- The task: Gather from the material every line that contains the string "computer".

- Given records:
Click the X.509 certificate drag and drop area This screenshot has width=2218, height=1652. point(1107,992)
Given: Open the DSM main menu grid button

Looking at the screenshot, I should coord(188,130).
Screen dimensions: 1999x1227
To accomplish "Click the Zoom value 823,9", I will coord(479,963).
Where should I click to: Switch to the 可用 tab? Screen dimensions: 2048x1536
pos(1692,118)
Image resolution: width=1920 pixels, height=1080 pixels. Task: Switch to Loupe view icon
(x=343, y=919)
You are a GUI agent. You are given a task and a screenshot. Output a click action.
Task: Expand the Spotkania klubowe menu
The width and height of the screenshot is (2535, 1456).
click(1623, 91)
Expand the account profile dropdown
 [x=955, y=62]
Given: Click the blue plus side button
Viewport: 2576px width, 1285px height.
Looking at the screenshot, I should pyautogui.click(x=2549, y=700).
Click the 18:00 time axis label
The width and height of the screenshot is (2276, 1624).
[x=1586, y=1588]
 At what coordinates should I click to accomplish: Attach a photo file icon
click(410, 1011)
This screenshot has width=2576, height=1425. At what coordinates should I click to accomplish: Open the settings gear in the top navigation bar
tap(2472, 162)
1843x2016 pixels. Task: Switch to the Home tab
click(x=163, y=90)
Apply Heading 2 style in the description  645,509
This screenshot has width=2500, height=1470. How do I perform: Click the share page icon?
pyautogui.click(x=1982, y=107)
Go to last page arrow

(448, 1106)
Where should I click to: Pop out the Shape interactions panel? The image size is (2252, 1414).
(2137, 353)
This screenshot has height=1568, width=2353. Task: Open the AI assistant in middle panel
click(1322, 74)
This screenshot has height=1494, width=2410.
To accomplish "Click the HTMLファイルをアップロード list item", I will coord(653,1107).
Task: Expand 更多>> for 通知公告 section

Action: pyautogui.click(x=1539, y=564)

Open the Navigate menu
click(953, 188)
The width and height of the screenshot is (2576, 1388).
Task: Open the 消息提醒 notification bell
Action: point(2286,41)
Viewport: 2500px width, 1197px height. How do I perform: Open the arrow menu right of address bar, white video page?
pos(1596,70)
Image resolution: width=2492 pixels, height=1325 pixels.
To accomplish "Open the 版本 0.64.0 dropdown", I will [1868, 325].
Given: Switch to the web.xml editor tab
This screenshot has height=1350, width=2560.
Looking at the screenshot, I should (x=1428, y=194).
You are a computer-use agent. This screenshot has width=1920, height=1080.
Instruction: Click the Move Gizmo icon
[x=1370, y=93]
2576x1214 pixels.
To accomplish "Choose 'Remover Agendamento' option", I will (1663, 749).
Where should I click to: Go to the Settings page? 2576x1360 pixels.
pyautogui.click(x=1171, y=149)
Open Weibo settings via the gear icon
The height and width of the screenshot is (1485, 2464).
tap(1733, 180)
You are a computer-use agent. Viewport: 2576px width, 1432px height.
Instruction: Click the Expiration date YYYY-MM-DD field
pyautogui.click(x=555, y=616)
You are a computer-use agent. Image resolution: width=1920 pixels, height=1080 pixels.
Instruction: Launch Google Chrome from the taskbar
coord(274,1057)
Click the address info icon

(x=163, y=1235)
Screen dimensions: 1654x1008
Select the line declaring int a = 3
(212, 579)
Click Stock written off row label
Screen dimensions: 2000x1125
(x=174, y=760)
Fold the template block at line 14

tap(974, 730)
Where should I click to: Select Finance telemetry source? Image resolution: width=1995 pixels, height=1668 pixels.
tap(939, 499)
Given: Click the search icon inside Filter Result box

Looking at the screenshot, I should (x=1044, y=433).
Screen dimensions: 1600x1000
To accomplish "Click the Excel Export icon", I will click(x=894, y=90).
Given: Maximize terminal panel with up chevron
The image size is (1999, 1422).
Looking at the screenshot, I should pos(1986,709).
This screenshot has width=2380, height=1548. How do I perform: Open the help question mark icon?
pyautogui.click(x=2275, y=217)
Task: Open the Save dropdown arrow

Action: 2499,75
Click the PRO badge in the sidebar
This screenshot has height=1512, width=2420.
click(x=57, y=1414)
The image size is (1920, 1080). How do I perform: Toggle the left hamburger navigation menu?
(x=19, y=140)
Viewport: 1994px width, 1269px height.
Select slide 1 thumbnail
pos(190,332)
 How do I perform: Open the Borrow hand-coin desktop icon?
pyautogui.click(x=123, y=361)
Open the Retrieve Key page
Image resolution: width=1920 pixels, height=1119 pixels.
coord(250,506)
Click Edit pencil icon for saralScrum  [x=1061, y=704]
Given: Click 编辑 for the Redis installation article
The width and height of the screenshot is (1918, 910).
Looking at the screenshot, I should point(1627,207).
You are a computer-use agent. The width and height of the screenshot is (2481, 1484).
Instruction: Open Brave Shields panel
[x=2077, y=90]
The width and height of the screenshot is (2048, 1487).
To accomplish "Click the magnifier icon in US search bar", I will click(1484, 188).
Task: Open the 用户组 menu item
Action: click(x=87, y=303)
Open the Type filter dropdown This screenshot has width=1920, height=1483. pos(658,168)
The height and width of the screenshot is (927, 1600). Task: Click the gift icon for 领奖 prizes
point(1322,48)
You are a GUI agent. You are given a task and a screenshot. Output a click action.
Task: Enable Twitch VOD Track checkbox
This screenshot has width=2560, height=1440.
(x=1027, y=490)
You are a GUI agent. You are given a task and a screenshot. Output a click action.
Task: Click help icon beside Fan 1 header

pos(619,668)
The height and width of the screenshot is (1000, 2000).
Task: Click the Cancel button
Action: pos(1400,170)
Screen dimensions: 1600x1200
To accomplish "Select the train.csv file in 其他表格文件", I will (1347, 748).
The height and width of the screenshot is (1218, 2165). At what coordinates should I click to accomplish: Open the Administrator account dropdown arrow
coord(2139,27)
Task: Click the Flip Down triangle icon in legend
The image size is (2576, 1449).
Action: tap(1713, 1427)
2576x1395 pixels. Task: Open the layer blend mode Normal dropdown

- Exercise answer:
You are a computer-use agent. This screenshot has width=1920, height=1080.
You are a computer-use agent. Viewport: 2576px width, 1432px height.
You are a computer-use agent. Image resolution: width=1920 pixels, height=1080 pixels.
You are a computer-use agent. The width and height of the screenshot is (2481, 1484).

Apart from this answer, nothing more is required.